Ирония Светлова! Есть люди, которые появились на свет, чтобы обличать. Другие-чтобы властвовать. Третьи – чтобы «спасать человечество» (эти, кажется, опаснее всех). Светлов родился, чтобы радоваться и чтобы радостью своей делиться с другими. Радоваться и радовать. Отсюда всеобъемлющий (как и у его доброты) характер его обаяния. Излучение радости исходило от него всегда, как и его знаменитая ирония. Иной раз она проявлялась в такие моменты, когда не каждый способен был воспринять ее. Мы как-то с ним попали под довольно жестокий обстрел, а такие ситуации не очень располагают к шутливости. Лежавший рядом со мной Светлов вдруг сказал:
– Старик, ты представляешь себе, один снаряд в задницу и – талант, успех у женщин, гениальные мысли, большие тиражи, все это – трах! – к чертовой матери!

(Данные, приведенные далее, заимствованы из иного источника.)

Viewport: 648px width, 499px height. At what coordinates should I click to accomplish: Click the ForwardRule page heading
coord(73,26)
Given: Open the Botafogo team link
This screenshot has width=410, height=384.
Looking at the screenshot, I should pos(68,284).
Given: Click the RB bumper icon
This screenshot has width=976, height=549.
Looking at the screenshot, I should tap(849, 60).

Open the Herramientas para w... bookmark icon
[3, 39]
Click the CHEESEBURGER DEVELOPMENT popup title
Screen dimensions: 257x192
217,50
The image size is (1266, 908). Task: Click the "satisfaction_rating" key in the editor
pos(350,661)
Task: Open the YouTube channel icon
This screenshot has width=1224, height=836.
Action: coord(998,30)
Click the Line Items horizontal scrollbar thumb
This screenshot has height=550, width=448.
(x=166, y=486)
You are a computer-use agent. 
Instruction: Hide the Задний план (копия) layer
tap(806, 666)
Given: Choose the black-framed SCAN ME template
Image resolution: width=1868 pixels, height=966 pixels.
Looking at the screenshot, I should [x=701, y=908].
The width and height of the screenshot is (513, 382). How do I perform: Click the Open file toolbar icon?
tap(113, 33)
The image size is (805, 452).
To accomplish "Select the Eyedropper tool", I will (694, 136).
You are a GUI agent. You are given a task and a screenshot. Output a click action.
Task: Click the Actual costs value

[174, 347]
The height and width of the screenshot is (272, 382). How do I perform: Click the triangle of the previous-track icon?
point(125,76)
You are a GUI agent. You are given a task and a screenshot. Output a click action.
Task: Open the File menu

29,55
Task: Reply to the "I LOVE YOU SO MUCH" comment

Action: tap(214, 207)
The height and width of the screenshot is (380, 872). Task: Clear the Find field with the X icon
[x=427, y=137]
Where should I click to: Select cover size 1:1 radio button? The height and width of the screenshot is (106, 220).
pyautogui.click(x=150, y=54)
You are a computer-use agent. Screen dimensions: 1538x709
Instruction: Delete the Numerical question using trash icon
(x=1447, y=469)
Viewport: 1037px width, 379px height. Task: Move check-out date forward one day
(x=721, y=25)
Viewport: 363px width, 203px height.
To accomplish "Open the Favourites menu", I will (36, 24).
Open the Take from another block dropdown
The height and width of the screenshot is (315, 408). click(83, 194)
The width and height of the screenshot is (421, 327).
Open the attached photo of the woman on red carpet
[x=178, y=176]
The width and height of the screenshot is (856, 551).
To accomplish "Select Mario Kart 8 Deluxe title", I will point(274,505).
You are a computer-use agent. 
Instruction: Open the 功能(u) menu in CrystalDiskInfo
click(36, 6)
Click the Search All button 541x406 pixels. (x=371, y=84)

Ирония, которая обычно является благодетельной дистанцией между художником и действительностью, иногда у Светлова превращалась в избыток дистанции.
Я сторонник объемных, трехмерных характеристик. Они дают возможность восстановить образ ушедшего во всем его душевном богатстве. Именно потому, что доброта Светлова распространялась более вширь, чем вглубь, он завоевывал все сердца.
Я никогда не видел его в инертном, нейтральном состоянии, в позиции воздерживающегося. Он всегда был за или против. Состояние душевной невесомости было до такой степени не свойственно Светлову, что, как только ему становилось скучно, он стремглав бежал от источника скуки, будь то книга, гость, заседание или подруга.
Я не знаю, сохранились ли его записи о блокадном Ленинграде. Это нельзя было назвать дневником. Это были отрывочные наблюдения, солдатские разговоры, отдельные стихотворные строчки.
– Слушай, старик,- сказал он как-то,- какую пьесу можно написать о Ленинграде! Если я выживу, я буду писать пьесы.
Он так и сделал. Он написал после войны еще несколько пьес. Он любил писать для театра. Пьесы его трудны для постановки. Они слишком лиричны. Этот человек, казавшийся таким мягким, не шел на компромиссы ни в чем,- в театре тоже. Он не шел на сделку с грубостью театра. Пьесы его превосходны. Но для того, чтобы они удались на сцене, нужно, чтобы не только автор, но и постановщик, и художник, и композитор, и все исполнители были Светловы. А где их столько набрать! И одного-то мы получили только однажды.